A passenger is found dead on a tram, leading Inspector Giordani to question all the other passengers / suspects and reconstruct / replay the fatal journey. An arrest, trial and conviction soon follow but, with barely half the running time having elapsed, it is soon evident to Giordani that he got the The Wrong Man...

Also of interest here are the cast, several of whom appeared in Argento films around this time, including Enzo Ceruciso, co-star of Le Cinque giornate; Fulvio Mingozzi, a longer term fixture in all Argento's films through to Phenomena; Tom Felleghy, also seen in Four Flies on Grey Velvet and Le Cinque giornate; and Maria Tedeschi, the uncredited the old woman who warns Sam Dalmas to “look out behind you” in The Bird with the Crystal Plumage.

Testimone oculare / Eyewitness
Though officially credited to Roberto Pariante, Cozzi has confirmed that Argento actually took over the role after being dissatisfied with the way his (soon to be ex-) assistant was handling his and Cozzi's script. There is a sense of Four Flies on Grey Velvet to this, albeit with a distaff protagonist as The Girl Who Saw Too Much.

Driving home late one night Roberta Leoni – played by Marilu Tolo, whom Argento would later cast as the countess in Le Cinque giornate and was briefly in a relationship prior to Daria Nicolodi – has to brake sharply when a young blonde woman runs in front of her, then collapses. Getting out her car to check she did not hit the woman, Roberta discovers that she has been shot, but is forced to flee the scene when a second figure, presumably the gunman, appears on the scene.

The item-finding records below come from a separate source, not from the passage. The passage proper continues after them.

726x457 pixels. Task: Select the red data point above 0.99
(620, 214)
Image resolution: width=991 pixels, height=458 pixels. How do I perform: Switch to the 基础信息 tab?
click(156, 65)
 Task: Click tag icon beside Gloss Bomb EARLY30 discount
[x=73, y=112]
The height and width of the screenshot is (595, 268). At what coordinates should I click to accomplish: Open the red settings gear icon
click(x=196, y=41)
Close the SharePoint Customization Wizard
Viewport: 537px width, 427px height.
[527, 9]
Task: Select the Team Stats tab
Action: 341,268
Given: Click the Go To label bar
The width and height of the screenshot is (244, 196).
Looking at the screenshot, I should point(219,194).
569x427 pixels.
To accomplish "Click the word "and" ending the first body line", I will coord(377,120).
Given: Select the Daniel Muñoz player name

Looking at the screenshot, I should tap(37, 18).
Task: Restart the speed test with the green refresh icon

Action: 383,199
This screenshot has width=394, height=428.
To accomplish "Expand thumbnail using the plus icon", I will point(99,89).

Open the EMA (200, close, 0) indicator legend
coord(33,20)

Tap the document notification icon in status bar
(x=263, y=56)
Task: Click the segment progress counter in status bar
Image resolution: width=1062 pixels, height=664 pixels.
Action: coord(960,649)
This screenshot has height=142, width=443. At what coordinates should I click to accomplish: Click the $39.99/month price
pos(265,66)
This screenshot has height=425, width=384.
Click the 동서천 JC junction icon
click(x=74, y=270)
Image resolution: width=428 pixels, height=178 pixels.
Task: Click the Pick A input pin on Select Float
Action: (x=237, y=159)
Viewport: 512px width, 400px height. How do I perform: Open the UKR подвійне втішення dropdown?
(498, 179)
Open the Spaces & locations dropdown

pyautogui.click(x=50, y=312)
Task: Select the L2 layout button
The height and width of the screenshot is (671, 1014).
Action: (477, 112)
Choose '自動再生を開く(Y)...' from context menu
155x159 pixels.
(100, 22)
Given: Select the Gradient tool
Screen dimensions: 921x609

Returning later with the police, there is no sign of any body or crime. With both the police and her husband unsure that she really saw anything, Roberta increasingly comes to question her own sanity. Which could, of course, be precisely what the conspirators want as, with no one believing her, the threatening phone calls begin...


Suspicion


One Fly on Grey Velvet?


A black gloved killer making a threatening phone call; a shot from The Bird with the Crystal Plumage at the small screen ratio?

La Bambole / The Doll
Directed by RAI representative Mario Foglietti, this sees a man escape from an asylum and, following the murder of one redhead, suspiciously befriend another...

Again, however, nothing is quite as it seems.

Though this final installment is the least noteworthy in terms of its crew it also has one of the better casts. Robert Hoffmann's character is not too dissimilar from the one he later played in the Umberto Lenzi giallo Spasmo, while the casting of Erika Blanc as the first redhead victim and her occupation as fashion designer suggest Foglietti had done his genre homework.


Crime designer?


Yet more Dolls for an August Moon; the quasi-surrealist obsession of the giallo with masks and mannequins continues, even on the small screen.

Also worth noting is that the underrated Giorgio Gaslini supplied the theme and incidental music for the series which, while decent, perhaps has the misfortune of being not quite as memorable and effective as that of Ennio Morricone on the films that gone before and of Goblin on those that were to follow.

For Argento, meanwhile, the series was most important for establishing his position as the “Italian Hitchcock” with a mass audience in Italy, reaching the millions that his films did not, while in the longer run it can be seen as setting a curious precedent for not only the mid-1980s giallo TV series in Italy, but also the more recent international productions Do You Like Hitchcock and Masters of Horror.

1 comment:

Mr. Wildenbruck said...

I love this series and the Dragon DVD.
As for "La bambola", the murder scene of Erica Blanc reminded me of Incontrera's murder in "Black Belly of the Tarantula", also under a technical point of view.